After all, it was absolute, not relative analysis that allowed us to buy great businesses at large discounts in 1999 and late 2008, even when the consensus was certain that this was the wrong thing to do. It was, of course, difficult to act rationally when the stocks of our companies were going down every day. But, that is the other side of the value investing discipline. Moreover, we know that consistently adhering to absolute standards of valuation is the best way for us to outperform the market over time.
Not surprisingly, disciplined value investors will almost always miss the phase of a bull market in which stocks disconnect from their underlying intrinsic value. The recent phase of the emerging market rally is a case in point. Passive funds with large inflows have been indiscriminately buying and, not surprisingly, emerging markets are appreciating with remarkable uniformity: a tell-tale sign of a liquidity-driven and not a fundamentally-driven market. The only EM countries in the red this year are Russia, Qatar, and new entrant Pakistan.
To be clear, we are cautious, not bearish, on emerging markets. We remain 88% invested and are enthusiastic about the long-term prospects of our 26 undervalued, high-quality companies. On a look-through basis, our companies are trading at 14x this year’s stated earnings, and 8 of our 26 companies have significant investments or subsidiaries that aren’t captured in a standard PE ratio. Moreover, we expect our companies to generate mid-teens, long-term earnings growth on top of 20%+ adjusted ROEs.

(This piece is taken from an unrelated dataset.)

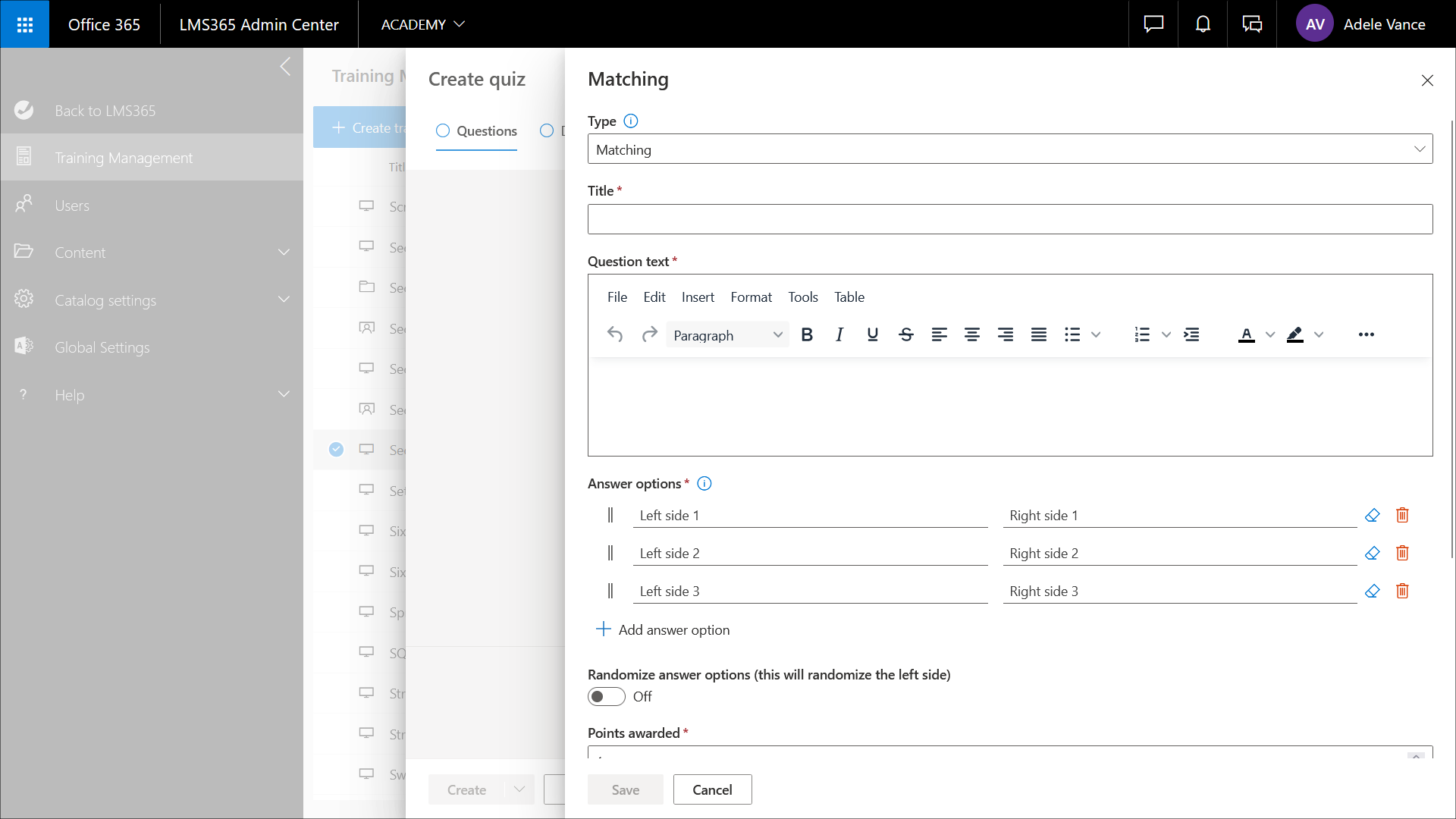This screenshot has width=1456, height=819.
Task: Show more toolbar options via the ellipsis icon
Action: coord(1366,334)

We have already raised our cash balance to 12% of the fund’s capital. If EM stocks rise further in a uniform, liquidity-driven fashion, we will happily generate more dry powder. But, if the past twenty years of history is any guide, we will not have to wait too long for an opportunity to get more fully invested somewhere in the developing world.
Organization
Over the past year, we’ve made several changes to our team that merit comment. Beginning with the research team, we hired Amy Sheng and Nick Engel as Kevin Gallagher and Andrew Koger moved on to the next phase of their careers. Amy Sheng, a Yale graduate in math and philosophy and native of China, joined our firm last year following her internship with us the prior summer. Nick Engel joined us full-time in January following his internship with us last fall and the completion of his doctorate in philosophy from Columbia. We wish our departing analysts, Kevin and Andrew, the best in their new endeavors. Kevin is pursuing an MBA at Columbia, and Andrew has taken a job with Alibaba’s Southeast Asia e-commerce platform in the Philippines. We also upgraded our operational staff when Stephanie Tran joined us last August. With a degree from Holy Family University and impressive experience at several small businesses, Stephanie has our office running more smoothly than ever. The entire team is now thirteen: seven in operations and six in investments.
Sincerely,
Sean Fieler
Daniel Gittes
END NOTES
[1] Performance stated for Kuroto Fund, L.P. Class A on a net basis. An investor’s performance may differ based on timing of contributions, withdrawals, share class, and participation in new issues. Unless otherwise noted, all company-specific data derived from internal analysis, company presentations, or Bloomberg. Company valuations and exposures expressed as of 6.30.17.